### What this task involves
Begin at the line with "Open options for" and output every line through the end of the records, exactly as given. Omit pictures.

### Data records
++++++++

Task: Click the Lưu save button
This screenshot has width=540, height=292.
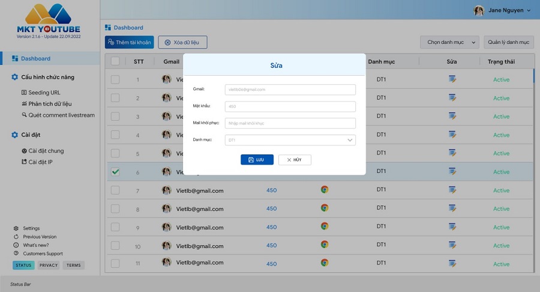Action: pyautogui.click(x=257, y=160)
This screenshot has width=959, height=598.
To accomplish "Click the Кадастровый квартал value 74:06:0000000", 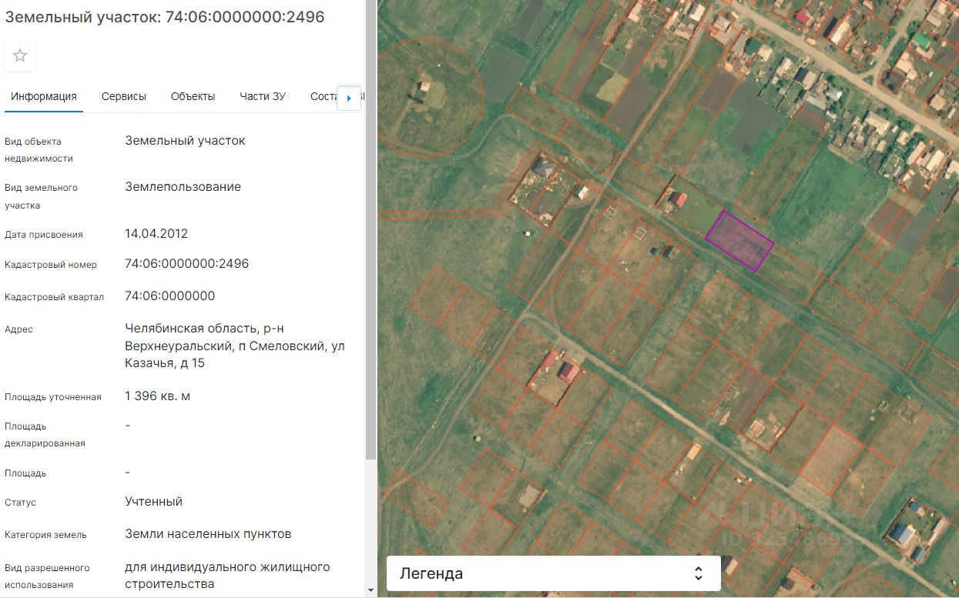I will coord(169,296).
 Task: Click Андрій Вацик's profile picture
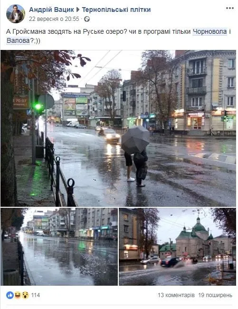pyautogui.click(x=16, y=14)
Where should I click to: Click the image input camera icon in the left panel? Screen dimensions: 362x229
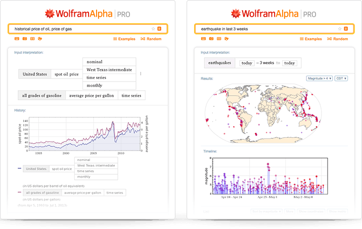tap(24, 39)
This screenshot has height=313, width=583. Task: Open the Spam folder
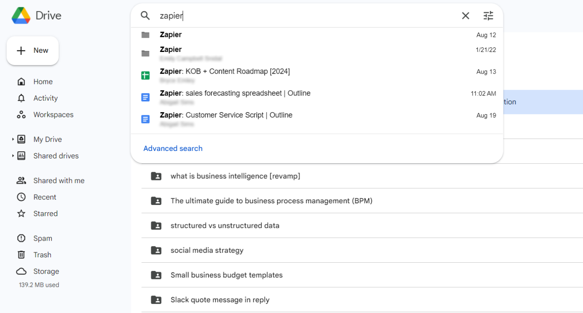click(x=42, y=239)
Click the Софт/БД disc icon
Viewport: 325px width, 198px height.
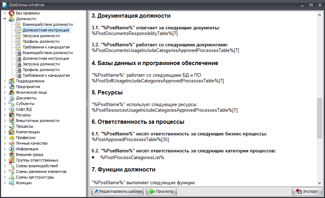tap(12, 109)
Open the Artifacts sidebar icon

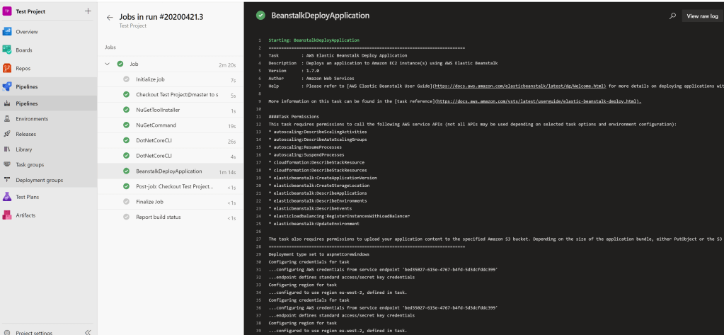pyautogui.click(x=7, y=215)

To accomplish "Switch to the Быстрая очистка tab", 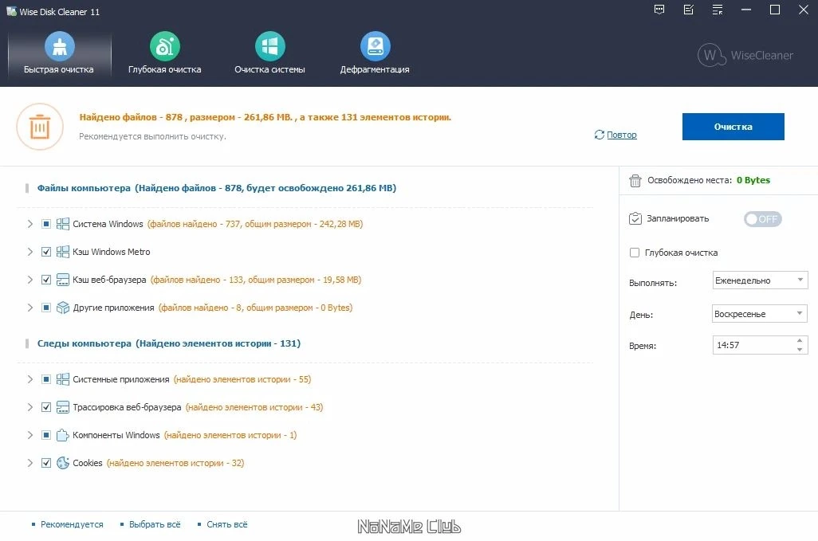I will (59, 53).
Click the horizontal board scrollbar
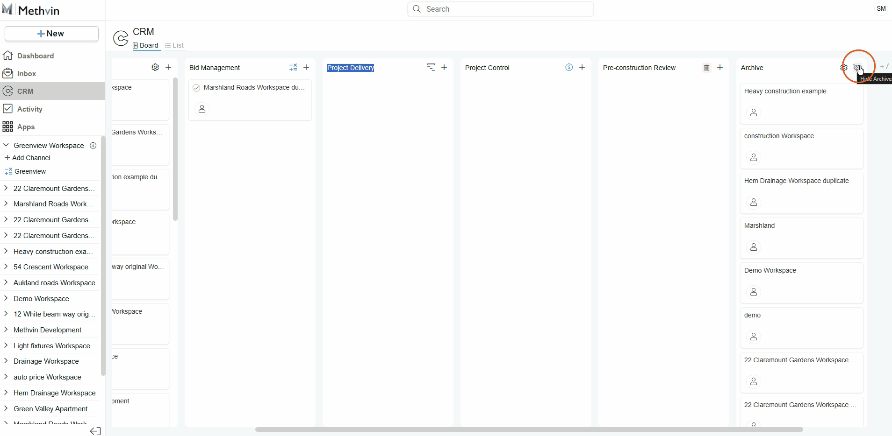The height and width of the screenshot is (436, 892). [528, 429]
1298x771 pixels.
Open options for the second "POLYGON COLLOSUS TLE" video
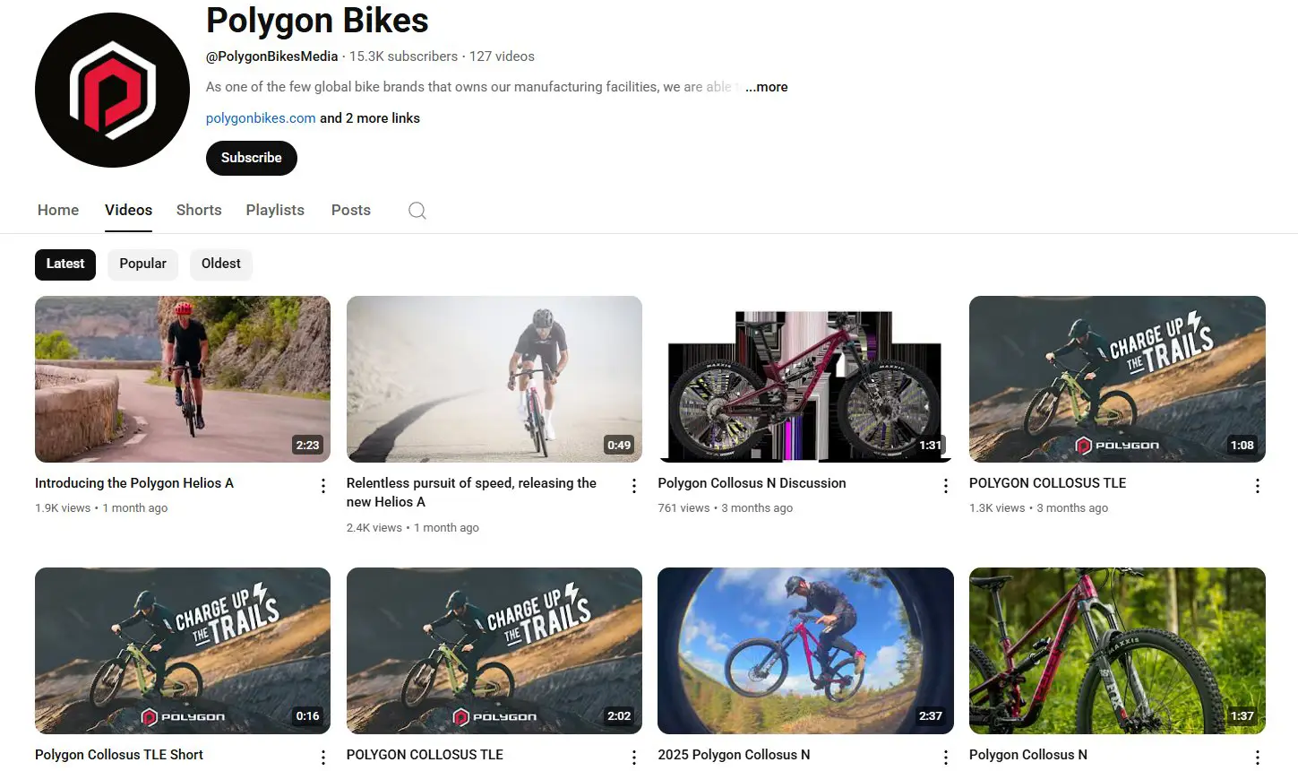click(634, 757)
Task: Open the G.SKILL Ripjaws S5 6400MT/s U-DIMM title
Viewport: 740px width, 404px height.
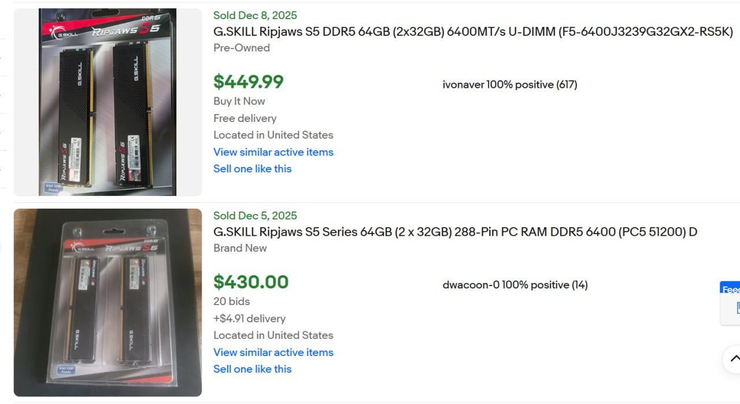Action: (x=473, y=32)
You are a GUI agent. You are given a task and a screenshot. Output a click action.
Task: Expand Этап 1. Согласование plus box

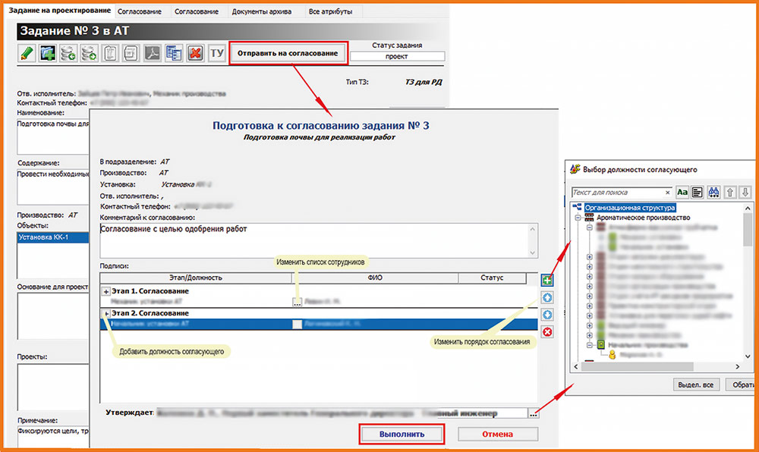point(106,291)
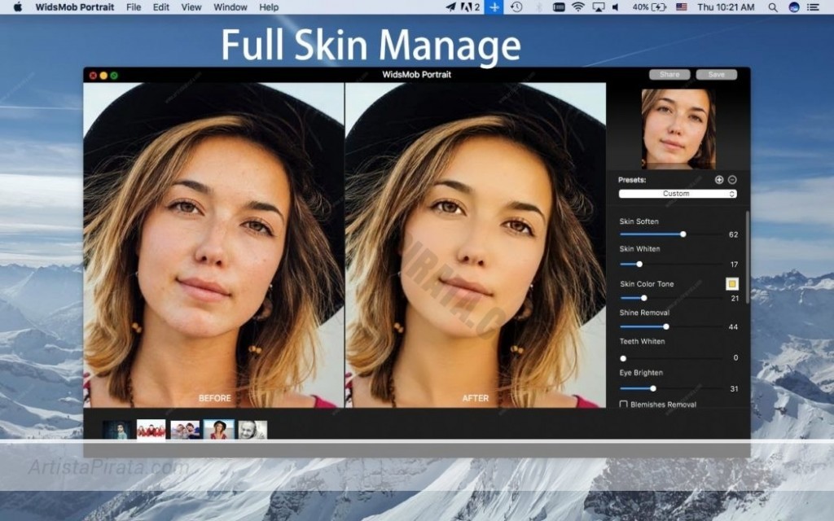Select the black-and-white elderly portrait thumbnail

[252, 430]
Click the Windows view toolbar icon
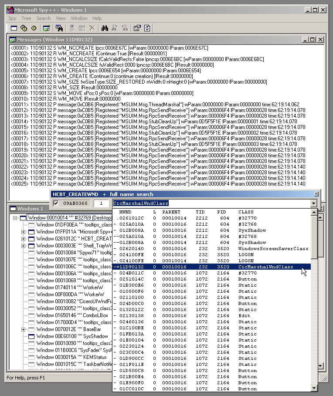333x396 pixels. point(14,28)
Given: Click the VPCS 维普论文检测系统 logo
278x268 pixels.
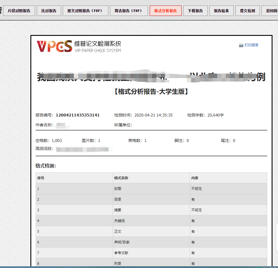Looking at the screenshot, I should pyautogui.click(x=79, y=46).
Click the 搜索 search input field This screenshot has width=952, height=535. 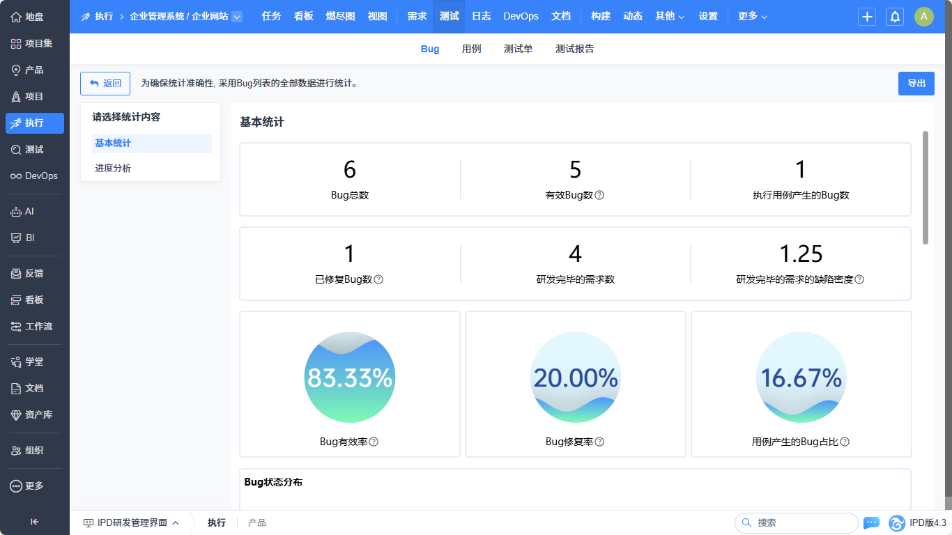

++++++++

### Result for this exercise
Open options for the second "POLYGON COLLOSUS TLE" video
click(634, 757)
Task: Open the G.SKILL Ripjaws S5 6400MT/s U-DIMM title
Viewport: 740px width, 404px height.
Action: (x=473, y=32)
You are a GUI agent. You are given a task and a screenshot. Output a click action.
Task: Expand Этап 1. Согласование plus box

point(106,291)
Select the black-and-white elderly portrait thumbnail

[252, 430]
Click the Windows view toolbar icon
333x396 pixels. point(14,28)
Given: Click the VPCS 维普论文检测系统 logo
278x268 pixels.
Looking at the screenshot, I should pyautogui.click(x=79, y=46).
Click the 搜索 search input field This screenshot has width=952, height=535. 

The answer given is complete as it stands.